**Task directions:**
The expected answer holds every line from the first line of the data below through the line containing "Click the Focus assist moon icon", exactly as written, and no other line.

**Listed entries:**
=== Begin Enclosure ===

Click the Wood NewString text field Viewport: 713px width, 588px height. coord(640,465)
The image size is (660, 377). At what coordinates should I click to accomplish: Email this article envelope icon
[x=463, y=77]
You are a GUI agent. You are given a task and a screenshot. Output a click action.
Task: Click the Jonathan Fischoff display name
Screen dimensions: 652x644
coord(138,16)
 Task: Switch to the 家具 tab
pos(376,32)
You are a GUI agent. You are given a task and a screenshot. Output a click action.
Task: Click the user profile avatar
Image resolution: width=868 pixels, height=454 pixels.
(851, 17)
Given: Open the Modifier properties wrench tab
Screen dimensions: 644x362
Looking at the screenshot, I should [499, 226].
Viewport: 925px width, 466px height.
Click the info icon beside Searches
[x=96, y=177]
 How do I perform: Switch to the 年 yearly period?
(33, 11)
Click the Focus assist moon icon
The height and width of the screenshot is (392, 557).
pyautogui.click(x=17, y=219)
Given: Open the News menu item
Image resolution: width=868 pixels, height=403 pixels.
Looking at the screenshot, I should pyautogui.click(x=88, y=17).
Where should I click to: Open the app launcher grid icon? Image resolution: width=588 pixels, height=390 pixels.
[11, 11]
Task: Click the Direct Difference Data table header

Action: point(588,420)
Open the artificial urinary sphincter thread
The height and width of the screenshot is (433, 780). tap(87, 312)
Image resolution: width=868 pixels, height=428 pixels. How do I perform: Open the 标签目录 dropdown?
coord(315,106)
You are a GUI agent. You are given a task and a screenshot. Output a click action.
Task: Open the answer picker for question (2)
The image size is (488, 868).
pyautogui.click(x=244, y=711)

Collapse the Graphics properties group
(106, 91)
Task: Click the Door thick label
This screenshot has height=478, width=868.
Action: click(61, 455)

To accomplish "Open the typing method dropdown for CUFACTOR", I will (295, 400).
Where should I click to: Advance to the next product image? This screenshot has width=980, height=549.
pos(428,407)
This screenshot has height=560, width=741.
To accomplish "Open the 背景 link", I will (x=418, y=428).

=== End Enclosure ===

**Exercise response:**
Click the Wood NewString text field Viewport: 713px width, 588px height. coord(640,465)
The image size is (660, 377). At what coordinates should I click to accomplish: Email this article envelope icon
[x=463, y=77]
You are a GUI agent. You are given a task and a screenshot. Output a click action.
Task: Click the Jonathan Fischoff display name
Screen dimensions: 652x644
coord(138,16)
 Task: Switch to the 家具 tab
pos(376,32)
You are a GUI agent. You are given a task and a screenshot. Output a click action.
Task: Click the user profile avatar
Image resolution: width=868 pixels, height=454 pixels.
(851, 17)
Given: Open the Modifier properties wrench tab
Screen dimensions: 644x362
Looking at the screenshot, I should [499, 226].
Viewport: 925px width, 466px height.
Click the info icon beside Searches
[x=96, y=177]
 How do I perform: Switch to the 年 yearly period?
(33, 11)
Click the Focus assist moon icon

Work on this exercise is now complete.